W.X.________, Beschwerdeführer, vertreten durch Rechtsanwalt Ralph Sigg, Obermattweg 12, Postfach 210, Hergiswil,
 
gegen
 
Einzelrichteramt des Kantons Zug,
 
Staatsanwaltschaft des Kantons Zug,
 
Obergericht des Kantons Zug, Justizkommission,
 
betreffend
 
Willkür (Nichteintreten, Einsprache gegen Strafbefehl), hat sich ergeben:
 
A.- Mit Strafbefehl des Polizeirichteramtes des Kantons Zug vom 30. Januar 1998 wurde W.X.________ wegen verschiedener Verstösse gegen das SVG zu einer unbedingten Gefängnisstrafe von drei Monaten verurteilt. Dieser Strafbefehl wurde am 6. Februar 1998 in seinem Haus seiner von ihm getrennt lebenden Ehefrau E.X.________ übergeben. Am 10. Februar 1998 erhob A.________ namens und im Auftrag von W.X.________ Einsprache gegen den Strafbefehl. Am 11. März 1998 forderte die zuständige Untersuchungsrichterin W.X.________ auf, zu bestätigen, dass die Einsprache vom 10. Februar 1998 in seinem Sinne sei, da A.________ keine das Strafverfahren betreffende Vollmacht beigelegt habe. W.X.________ bestätigte dies mit Schreiben vom 16. März 1998.
 
Am 7. Oktober 1999 entschied der Einzelrichter am Einzelrichteramt des Kantons Zug, dass die Einsprache von W.X.________ ungültig sei, weil A.________ mit Wirkung vom 18. September 1995 die Bewilligung, im Kanton Zug als Anwalt aufzutreten, entzogen worden sei. Die Verfahrenskosten auferlegte er der Staatskasse, da W.X.________ dies nicht habe wissen können. Entsprechend der Rechtsmittelbelehrung des Einzelrichters erhob W.X.________ gegen den Entscheid des Einzelrichters Beschwerde an die Justizkommission des Obergerichts. Diese trat darauf mit Beschluss vom 22. Oktober 1999 nicht ein.
 
B.- Am 8. November 1999 erhebt W.X.________ staatsrechtliche Beschwerde. Im Hauptstandpunkt beantragt er eine Aufhebung des obergerichtlichen Beschlusses vom 22. Oktober 1999, weil das Nichteintreten auf einer willkürlichen Auslegung kantonalen Verfahrensrechts beruhe. Eventualiter richtet er seine Beschwerde gegen den Entscheid des Einzelrichters vom 7. Oktober 1999 mit dem Antrag, diesen aufzuheben. Zur Begründung führt er aus, der Strafbefehl sei ihm nicht rechtsgültig zugestellt worden und es sei überspitzt formalistisch, die Einsprache für unbeachtlich zu halten, weil sein Vertreter keine Berufsausübungsbewilligung gehabt habe, ohne ihm eine Nachfrist für eine eigenhändige Einsprache zu setzen.

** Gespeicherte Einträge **
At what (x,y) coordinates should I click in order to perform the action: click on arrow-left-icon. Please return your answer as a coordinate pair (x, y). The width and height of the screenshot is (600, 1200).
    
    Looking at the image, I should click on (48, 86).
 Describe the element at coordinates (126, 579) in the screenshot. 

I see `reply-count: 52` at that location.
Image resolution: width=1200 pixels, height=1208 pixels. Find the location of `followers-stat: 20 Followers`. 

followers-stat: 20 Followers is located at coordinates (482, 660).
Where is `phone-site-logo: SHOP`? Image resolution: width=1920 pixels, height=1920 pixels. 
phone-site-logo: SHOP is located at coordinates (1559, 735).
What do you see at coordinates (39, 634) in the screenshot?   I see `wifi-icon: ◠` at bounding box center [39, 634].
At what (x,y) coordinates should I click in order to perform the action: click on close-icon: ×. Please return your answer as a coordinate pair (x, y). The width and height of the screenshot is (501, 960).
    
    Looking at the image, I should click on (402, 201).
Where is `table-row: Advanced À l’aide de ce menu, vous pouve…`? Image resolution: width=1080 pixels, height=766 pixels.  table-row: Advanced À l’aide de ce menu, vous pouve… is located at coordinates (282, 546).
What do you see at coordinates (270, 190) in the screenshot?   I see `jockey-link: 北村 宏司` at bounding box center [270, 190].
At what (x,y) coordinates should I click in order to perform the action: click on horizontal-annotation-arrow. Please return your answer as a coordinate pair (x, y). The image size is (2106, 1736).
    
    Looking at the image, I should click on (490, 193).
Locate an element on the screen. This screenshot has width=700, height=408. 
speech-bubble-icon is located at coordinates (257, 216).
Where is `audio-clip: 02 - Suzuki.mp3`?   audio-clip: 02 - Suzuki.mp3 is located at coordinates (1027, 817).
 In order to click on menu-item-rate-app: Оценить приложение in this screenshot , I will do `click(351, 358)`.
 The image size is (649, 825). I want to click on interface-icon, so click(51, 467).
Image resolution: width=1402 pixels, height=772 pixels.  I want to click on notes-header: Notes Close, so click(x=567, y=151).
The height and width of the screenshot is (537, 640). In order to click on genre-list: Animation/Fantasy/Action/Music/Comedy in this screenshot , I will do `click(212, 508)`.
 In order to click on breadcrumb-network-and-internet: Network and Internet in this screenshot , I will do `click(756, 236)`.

** Anforderung **
Schreiben Sie aus dem Auszug zur Einsprache gegen den Strafbefehl den Abschnitt wörtlich ab, der bei den Worten „Obergericht des Kantons“ beginnt. Hören Sie nach „16. März 1998.“ auf. Das Material hat mit dem Auszug nichts zu tun.

** Antwort zur Aufgabe **
Obergericht des Kantons Zug, Justizkommission,
 
betreffend
 
Willkür (Nichteintreten, Einsprache gegen Strafbefehl), hat sich ergeben:
 
A.- Mit Strafbefehl des Polizeirichteramtes des Kantons Zug vom 30. Januar 1998 wurde W.X.________ wegen verschiedener Verstösse gegen das SVG zu einer unbedingten Gefängnisstrafe von drei Monaten verurteilt. Dieser Strafbefehl wurde am 6. Februar 1998 in seinem Haus seiner von ihm getrennt lebenden Ehefrau E.X.________ übergeben. Am 10. Februar 1998 erhob A.________ namens und im Auftrag von W.X.________ Einsprache gegen den Strafbefehl. Am 11. März 1998 forderte die zuständige Untersuchungsrichterin W.X.________ auf, zu bestätigen, dass die Einsprache vom 10. Februar 1998 in seinem Sinne sei, da A.________ keine das Strafverfahren betreffende Vollmacht beigelegt habe. W.X.________ bestätigte dies mit Schreiben vom 16. März 1998.